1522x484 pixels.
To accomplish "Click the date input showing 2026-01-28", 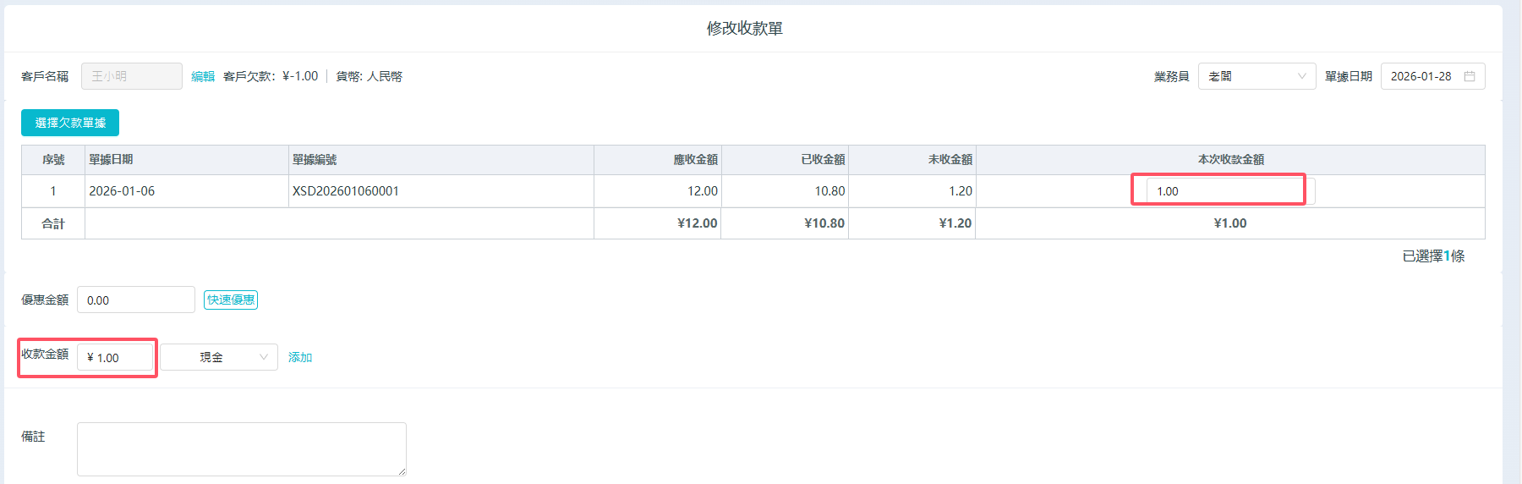I will 1422,76.
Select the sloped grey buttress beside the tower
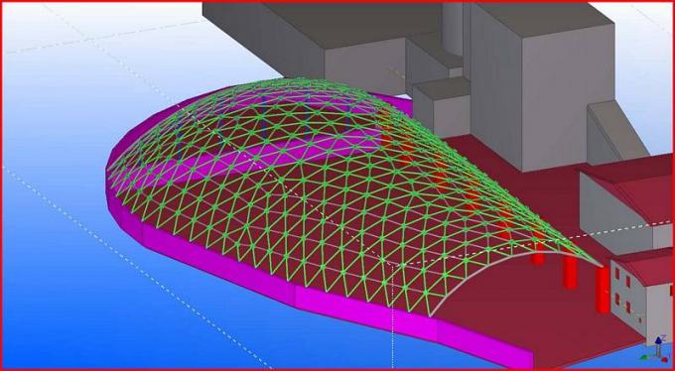 615,134
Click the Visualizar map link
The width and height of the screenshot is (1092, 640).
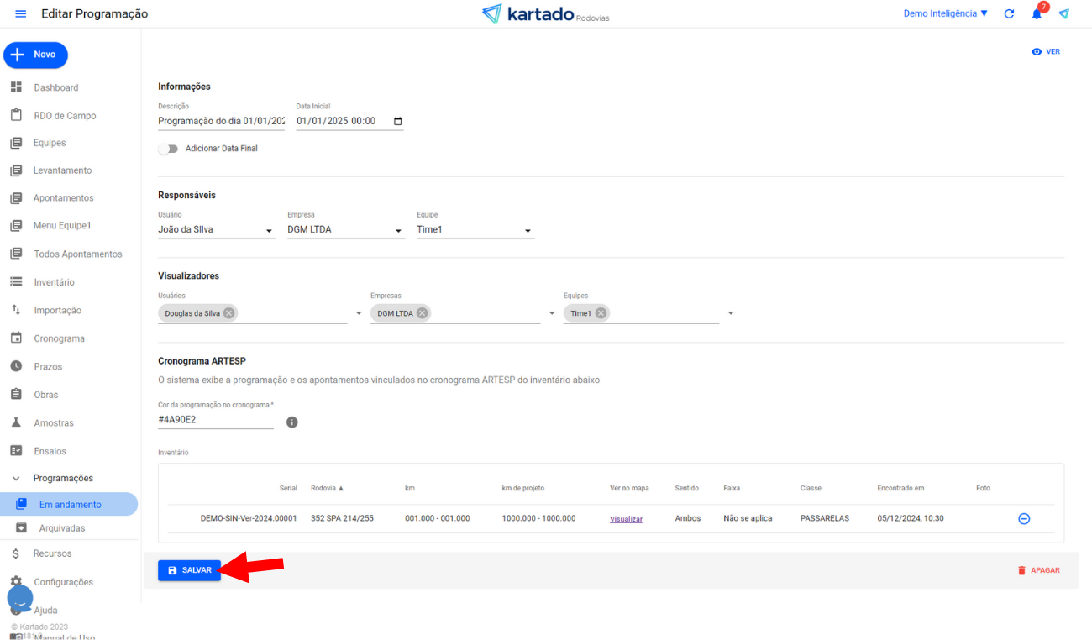click(626, 519)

**WHAT IS NEEDED:** Return exactly, with no pictures, each line from the one that contains "Click the Visualizar map link" through the end of the entries above, both ends included.

**RESPONSE TO THIS EXERCISE:**
Click the Visualizar map link
The width and height of the screenshot is (1092, 640).
click(626, 519)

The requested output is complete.